Con un 6.0 W12 da oltre 500 CV, è tra le Volkswagen più estreme della storia

Volkswagen W12 Concept (1997)

Alla fine degli anni '90, il panorama dell'industria automobilistica è in piena trasformazione. In questo contesto, Volkswagen è determinata a compiere un salto di qualità, dimostrando di poter competere nel segmento delle supercar con progetti ambiziosi.

Uno di questi è la W12, un concept nato per valorizzare l'innovativa architettura a 12 cilindri a W della Casa tedesca. Tuttavia, il destino dell’auto viene segnato dalle dinamiche interne del Gruppo e dalle nuove strategie aziendali, che la relegano a semplice esercizio di stile.

La Volkswagen da sogno

Golf, Polo e Passat: sono questi tre i modelli a trainare le vendite per Volkswagen alla fine degli anni '90. Ma il focus del Gruppo in questi anni si rivolge anche ai nuovi propulsori, tra cui un rivoluzionario 12 cilindri a W.  Nato dall’unione di due VR6 da 2,8 litri con un angolo di 72° tra le bancate, è un vero concentrato di compattezza e potenza.

Volkswagen W12 (1997)

Volkswagen W12 (1997)

Per un motore del genere, però, serve qualcosa di completamente diverso dalle Volkswagen in vendita in quegli. Per questo motivo, nel 1997, l'allora ceo Ferdinand Piëch decide di affidare a Giorgetto Giugiaro e alla Italdesign la progettazione di un’auto in grado di ospitarlo, ponendo come vincoli solo la presenza della trazione integrale Syncro e un design che ne esaltasse il carattere sportivo.

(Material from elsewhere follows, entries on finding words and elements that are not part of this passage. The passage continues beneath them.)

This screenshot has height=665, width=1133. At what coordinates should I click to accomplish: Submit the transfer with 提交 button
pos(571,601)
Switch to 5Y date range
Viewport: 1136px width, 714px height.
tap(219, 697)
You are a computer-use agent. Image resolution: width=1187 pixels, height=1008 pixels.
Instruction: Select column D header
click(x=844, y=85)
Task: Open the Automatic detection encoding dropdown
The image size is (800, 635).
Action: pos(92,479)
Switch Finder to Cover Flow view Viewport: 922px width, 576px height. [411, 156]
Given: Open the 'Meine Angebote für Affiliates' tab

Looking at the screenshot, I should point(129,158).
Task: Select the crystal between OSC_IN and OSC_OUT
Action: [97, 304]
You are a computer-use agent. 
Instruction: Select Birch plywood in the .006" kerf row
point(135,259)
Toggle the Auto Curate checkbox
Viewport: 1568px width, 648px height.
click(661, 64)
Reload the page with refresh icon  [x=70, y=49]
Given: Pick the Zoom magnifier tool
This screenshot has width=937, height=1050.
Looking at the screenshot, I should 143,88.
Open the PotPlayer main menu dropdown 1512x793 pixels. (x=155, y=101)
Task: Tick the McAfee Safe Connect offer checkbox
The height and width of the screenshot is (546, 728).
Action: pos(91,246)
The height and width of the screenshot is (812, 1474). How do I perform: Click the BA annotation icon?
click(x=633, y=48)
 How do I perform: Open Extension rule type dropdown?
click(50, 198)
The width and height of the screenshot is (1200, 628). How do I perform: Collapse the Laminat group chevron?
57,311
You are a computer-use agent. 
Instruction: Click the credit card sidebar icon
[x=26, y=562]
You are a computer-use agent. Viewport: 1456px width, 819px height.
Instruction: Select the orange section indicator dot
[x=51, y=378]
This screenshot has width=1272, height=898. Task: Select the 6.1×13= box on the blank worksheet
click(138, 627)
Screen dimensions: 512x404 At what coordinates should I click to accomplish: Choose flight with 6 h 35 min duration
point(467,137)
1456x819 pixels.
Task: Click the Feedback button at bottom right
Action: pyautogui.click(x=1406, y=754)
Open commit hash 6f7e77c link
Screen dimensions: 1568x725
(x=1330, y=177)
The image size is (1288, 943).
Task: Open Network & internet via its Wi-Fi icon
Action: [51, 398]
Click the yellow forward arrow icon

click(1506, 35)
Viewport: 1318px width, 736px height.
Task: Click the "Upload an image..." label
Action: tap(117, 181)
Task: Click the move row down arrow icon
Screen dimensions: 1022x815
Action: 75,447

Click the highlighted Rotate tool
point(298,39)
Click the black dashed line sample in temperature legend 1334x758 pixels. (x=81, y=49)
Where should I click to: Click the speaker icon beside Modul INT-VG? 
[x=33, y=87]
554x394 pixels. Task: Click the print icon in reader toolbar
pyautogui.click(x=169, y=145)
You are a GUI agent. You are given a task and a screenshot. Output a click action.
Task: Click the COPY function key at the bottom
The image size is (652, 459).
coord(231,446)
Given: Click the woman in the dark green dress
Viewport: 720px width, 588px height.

L'auto giusta nel momento sbagliato

Il progetto prende forma in tempi record e dopo soli sei mesi di sviluppo nasce la W12 Syncro, presentata al Salone di Tokyo del 1997. Si tratta di una coupé con motore centrale da 420 CV e 530 Nm di coppia, dotata di trazione integrale e di un design da futuristica supercar.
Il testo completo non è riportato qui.